### Exercise directions
Count the lines below that contain the string "point", with case significant. Output only the number.

## Begin Records supplied

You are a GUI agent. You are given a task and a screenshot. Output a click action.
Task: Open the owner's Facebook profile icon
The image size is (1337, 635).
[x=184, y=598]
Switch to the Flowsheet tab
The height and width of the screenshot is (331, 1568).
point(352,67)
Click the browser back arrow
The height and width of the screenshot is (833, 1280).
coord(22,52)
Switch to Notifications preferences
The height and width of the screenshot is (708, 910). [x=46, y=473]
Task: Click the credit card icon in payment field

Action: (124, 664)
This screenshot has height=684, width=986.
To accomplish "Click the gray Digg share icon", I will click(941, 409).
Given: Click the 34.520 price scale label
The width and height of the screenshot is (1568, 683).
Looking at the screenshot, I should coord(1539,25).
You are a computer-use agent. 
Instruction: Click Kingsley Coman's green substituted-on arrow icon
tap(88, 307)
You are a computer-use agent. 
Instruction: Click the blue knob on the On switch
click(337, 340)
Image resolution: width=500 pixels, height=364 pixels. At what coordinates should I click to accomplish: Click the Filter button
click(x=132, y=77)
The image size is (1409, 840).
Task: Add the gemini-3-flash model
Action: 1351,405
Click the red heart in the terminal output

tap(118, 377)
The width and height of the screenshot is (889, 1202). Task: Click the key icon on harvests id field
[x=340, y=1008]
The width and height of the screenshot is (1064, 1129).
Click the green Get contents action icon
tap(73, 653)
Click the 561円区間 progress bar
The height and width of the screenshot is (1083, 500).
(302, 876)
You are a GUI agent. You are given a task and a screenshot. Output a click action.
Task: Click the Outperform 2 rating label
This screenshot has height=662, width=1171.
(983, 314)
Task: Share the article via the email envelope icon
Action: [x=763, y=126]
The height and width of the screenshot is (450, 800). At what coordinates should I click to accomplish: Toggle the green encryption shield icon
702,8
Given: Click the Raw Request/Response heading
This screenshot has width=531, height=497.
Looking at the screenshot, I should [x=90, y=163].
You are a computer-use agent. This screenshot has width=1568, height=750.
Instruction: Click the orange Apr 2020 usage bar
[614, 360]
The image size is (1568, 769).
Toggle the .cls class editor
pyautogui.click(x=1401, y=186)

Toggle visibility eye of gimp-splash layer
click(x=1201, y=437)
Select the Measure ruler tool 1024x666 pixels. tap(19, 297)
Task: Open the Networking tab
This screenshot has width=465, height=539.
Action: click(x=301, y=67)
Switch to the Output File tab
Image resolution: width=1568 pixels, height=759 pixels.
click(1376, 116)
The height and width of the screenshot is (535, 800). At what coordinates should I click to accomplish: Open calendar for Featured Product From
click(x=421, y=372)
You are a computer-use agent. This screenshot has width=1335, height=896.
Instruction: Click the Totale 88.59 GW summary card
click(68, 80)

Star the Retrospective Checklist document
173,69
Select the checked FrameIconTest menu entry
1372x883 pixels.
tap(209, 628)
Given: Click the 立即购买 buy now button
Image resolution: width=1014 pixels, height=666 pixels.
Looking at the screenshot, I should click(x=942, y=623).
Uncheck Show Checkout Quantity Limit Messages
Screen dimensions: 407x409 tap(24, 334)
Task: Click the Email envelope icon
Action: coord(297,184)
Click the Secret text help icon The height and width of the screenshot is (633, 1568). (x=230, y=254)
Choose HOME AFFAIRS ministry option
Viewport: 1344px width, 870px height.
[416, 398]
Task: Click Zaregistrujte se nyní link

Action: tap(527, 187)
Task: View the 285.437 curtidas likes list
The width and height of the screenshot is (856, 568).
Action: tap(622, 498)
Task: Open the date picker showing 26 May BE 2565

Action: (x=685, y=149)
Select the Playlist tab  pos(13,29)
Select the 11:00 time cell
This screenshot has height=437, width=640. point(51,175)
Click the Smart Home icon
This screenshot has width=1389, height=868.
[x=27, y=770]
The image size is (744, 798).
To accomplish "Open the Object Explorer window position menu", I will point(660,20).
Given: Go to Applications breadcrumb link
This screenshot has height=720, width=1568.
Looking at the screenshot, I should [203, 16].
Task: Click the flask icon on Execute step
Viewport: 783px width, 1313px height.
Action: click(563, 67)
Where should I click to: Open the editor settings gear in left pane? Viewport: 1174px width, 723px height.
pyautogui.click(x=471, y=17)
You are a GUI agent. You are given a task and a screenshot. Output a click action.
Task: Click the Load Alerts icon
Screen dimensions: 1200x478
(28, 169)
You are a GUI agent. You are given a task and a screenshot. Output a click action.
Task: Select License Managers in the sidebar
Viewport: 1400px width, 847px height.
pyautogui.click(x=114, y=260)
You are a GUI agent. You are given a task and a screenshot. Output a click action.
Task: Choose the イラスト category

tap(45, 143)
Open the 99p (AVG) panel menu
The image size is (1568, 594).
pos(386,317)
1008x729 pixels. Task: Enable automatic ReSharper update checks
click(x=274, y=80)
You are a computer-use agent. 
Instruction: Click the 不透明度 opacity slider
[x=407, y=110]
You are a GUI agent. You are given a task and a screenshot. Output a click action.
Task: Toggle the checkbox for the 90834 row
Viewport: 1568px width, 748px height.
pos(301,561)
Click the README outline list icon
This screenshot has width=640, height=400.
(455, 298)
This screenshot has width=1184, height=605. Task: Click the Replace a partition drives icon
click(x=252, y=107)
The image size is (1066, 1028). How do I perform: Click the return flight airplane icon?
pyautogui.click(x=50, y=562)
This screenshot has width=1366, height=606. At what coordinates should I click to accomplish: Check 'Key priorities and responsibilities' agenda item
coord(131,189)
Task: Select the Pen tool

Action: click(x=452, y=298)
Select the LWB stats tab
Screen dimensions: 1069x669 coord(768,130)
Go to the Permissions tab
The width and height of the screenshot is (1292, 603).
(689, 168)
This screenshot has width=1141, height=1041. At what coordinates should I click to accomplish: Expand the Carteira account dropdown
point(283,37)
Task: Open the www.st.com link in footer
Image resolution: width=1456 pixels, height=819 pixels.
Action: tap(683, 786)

## End Records supplied

### Task solution
4